◆ **Текст для чтения**:
Светская Москва как бизнес-империя: Виктория Шелягова размышляет о ее настоящем и будущем

Наша героиня настаивает — светская тусовка является корпорацией, в которой есть свой дресс-код, отдел кадров и даже буфет. И, как все бизнесы, она сейчас выбирается из карантинного кризиса.
Светская Москва как бизнесимперия Виктория Шелягова размышляет о ее настоящем и будущем

«Татлер» рядом с моим именем пишет «светская дама» – я категорически не люблю эти сло­ва, но другие пока не нашлись. Могла бы придумать что угодно на четверть ставки, лишь бы не говорить в лоб, где на самом деле работаю. Но и так понятно: я работаю в российском ЗАО «Светское общество».

Что это такое, что оно производит? Воздух. Но это не проблема – большинство компаний сейчас производят воздух и прекрасно себя чувствуют. Создают потоки, и в них закручиваются вихри бизнеса, финансов, полит­консалтинга, рекламы – воздух как он есть, и не всегда чистый. А наша светская атмосфера полезна. Оказалось, она продлевает жизнь и красоту. В каран­тине мы думали, что, сидя на дачах, розовеем, наливаемся здоровьем. И по­стили себя а-­ля натюрель с коровами и одуванчиками. Но в мае мне позво­нила Оксана Максимова: «Листаю, – говорит, – наши фотографии. Что это мы сейчас так плохо выглядим? Ново­годние кадры как будто сделаны сорок лет назад. Какие мы все красивые тогда были, молодые». А ведь правда. Без ра­боты у нас нет лоска, который бывает, только когда в тебя вложили энергию рук, профессионализма, денег.

Офис у нашей компании распреде­ленный, юридических адресов несколько, но это настоящие рабочие места – а на работу надо ходить, соблюдать трудовую дисциплину. Мы, как мно­гие другие бизнесы, несколько меся­цев сидели без дела, и выходить теперь трудно, но обязательно надо. Зачем? Затем, что «старушке Лариной», кото­рая засела в деревне, было около три­дцати трех лет. А Зинаиде Юсуповой на «русском балу» 1903 года – сорок два, но на фотографиях она выглядит как девочка, хоть и очень рано поседе­ла. Я, например, не хочу, чтоб меня на­зывали «старушкой». Олег, человек бо­лее социальный, чем я, в июне вытас­кивал меня из нашего убежища в Ман­дрогах клещами: «Тут очень хорошо. Но на террасе «Астории» я тебя люблю больше, чем здесь на пирсе, в сарафане. Там ты как­-то эффектнее». Я подумала и согласилась: точно, счастье женщи­ны в труде. Пора на работу. Будем там танцевать, совершать наше ритуальное корпоративное действо.

◆ **Что сделать**:
- 1) Сколько лет было Зинаиде Юсуповой на «русском балу» 1903 года, судя по тексту о светской Москве?
- 2) Продолжите текст о светской Москве, начав сразу после его последнего предложения.

◆ **Листинг**:
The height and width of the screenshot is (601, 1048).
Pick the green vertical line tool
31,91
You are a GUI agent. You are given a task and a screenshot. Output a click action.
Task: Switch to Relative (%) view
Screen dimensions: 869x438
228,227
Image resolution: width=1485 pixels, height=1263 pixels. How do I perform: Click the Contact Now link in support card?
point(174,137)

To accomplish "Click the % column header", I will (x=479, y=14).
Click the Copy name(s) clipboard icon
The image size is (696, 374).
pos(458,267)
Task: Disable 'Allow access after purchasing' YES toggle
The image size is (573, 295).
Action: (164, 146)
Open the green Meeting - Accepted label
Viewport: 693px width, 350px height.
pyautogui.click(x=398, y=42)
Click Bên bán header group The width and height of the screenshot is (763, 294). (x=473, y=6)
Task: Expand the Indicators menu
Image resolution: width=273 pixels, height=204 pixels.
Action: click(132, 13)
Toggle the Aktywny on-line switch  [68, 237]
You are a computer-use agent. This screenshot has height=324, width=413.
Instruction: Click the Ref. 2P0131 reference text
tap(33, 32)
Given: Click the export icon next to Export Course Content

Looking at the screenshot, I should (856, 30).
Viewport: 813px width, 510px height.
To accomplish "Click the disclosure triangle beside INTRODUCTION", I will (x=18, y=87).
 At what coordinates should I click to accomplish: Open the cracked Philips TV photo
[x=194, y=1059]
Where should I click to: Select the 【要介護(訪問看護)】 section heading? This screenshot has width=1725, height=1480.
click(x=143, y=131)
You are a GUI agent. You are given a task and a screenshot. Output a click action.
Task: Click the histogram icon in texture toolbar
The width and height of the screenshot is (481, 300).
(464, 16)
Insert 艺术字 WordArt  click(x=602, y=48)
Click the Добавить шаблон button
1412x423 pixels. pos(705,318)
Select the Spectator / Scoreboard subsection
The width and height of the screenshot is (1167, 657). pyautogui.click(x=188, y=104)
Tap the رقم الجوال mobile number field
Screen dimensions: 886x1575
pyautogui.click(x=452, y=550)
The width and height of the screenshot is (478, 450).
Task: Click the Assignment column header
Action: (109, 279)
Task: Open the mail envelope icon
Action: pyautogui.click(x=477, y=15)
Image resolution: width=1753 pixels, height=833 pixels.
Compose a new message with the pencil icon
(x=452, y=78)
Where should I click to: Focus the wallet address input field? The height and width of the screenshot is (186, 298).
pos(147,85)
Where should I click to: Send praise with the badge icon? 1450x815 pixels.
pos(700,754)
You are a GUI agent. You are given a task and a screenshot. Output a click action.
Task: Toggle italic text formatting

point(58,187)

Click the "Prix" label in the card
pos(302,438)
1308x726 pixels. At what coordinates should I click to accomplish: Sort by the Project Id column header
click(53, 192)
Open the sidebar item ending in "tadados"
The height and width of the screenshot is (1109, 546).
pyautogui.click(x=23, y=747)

◆ **Письменные ответы**:
- 1) Сорок два года.

- 2)
Со стороны выглядит смешно, а на самом деле важно. Это ведь наш аналог торговых выставок и межотрас­левых конференций. Завтрак в «Боль­шом» – как начало трудового дня, как летучка в офисе, не питаться же мы ту­да, в самом деле, ходим. Мы, как чи­новники, как банкиры, как инвесторы, всегда в тонусе. Постоянное общение с людьми напрягает мозг. Среди них есть недруги, поэтому светский чело­век изворотлив, чтобы никто его энергетически не зацепил. Мы, как менед­жеры по продажам, стараемся нравить­ся. Как дипломаты, ловко выбираемся из конфликтов.

А в карантине мы сидели на пенсии: смотрели телевизор, читали книжки, растили клубнику. Это была счастли­вая, но старость. Оттуда к третьему месяцу самоизоляции стало четко видно, какой товар в нашей ассортиментной линейке самый ценный. Энергия жиз­ни! Без светской работы ты даешь себе большие поблажки. Вплоть до «не хо­чешь мыть голову – не мой». Да, в московской тусовке тяжелая энергетика. Но не тяжелее, чем в офисе условного Газпрома. Тем не менее люди хотят работать в Газпроме. Потому что там ты в плане энергии (и денег тоже) много тратишь, но и много зарабатываешь. А на даче тратишь совсем чуть­-чуть, но и ничего не зарабатываешь.

Мы, конечно, как и другие трудя­щиеся, попробовали что­-то делать удаленно. Проводили прямые эфиры, выпивали в зуме. Чтобы не терять фор­му, ко мне в Мандроги приехала Ира Оганова, мы собрали соседей, водите­ля, портниху, повара – и она им читала свои рассказы. Ну не можем мы без ко­мьюнити, как вы не можете без офис­ной компьютерной сети! Выяснилось, что для светской жизни удаленная фор­ма занятости подходит плохо. И не на­до говорить, что все индустрии диджи­тализируются, значит, и нам надо. Мы, если хотите, раньше других установили себе KPI в виде интернет­-показателей – количества подписчиков в инстаграме, например. Так что в цифровом плане мы передовики. Но основной конвейер по производству энергии – календарь мероприятий – в надомную работу переформатировать не получится.

AmfAR в цифровом виде, отмена Канн в этом году наглядно это продемонст­рировали – цифры просмотров онлайн­-суррогата были ничтожными. Если нам некуда будет наряжаться, мода в высо­ком ее проявлении встанет, бриллиан­ты потеряют смысл, и весь этот реак­тор перестанет вырабатывать энергию праздника, успеха и искусства красиво жить. На исходе карантина фонд Ната­льи Водяновой постарался выжать из онлайн­-мероприятия максимум. Нико­му такой формат не нравится, но участ­вовать в зумах ты обязан – чтобы не уволили за прогулы. Это для веселья зум не подходит, а для работы – отлич­ный механизм, удобный и функцио­нальный.

У нас совет директоров решает, кого принимаем на работу, кто не прошел собеседование, кого берем стажером.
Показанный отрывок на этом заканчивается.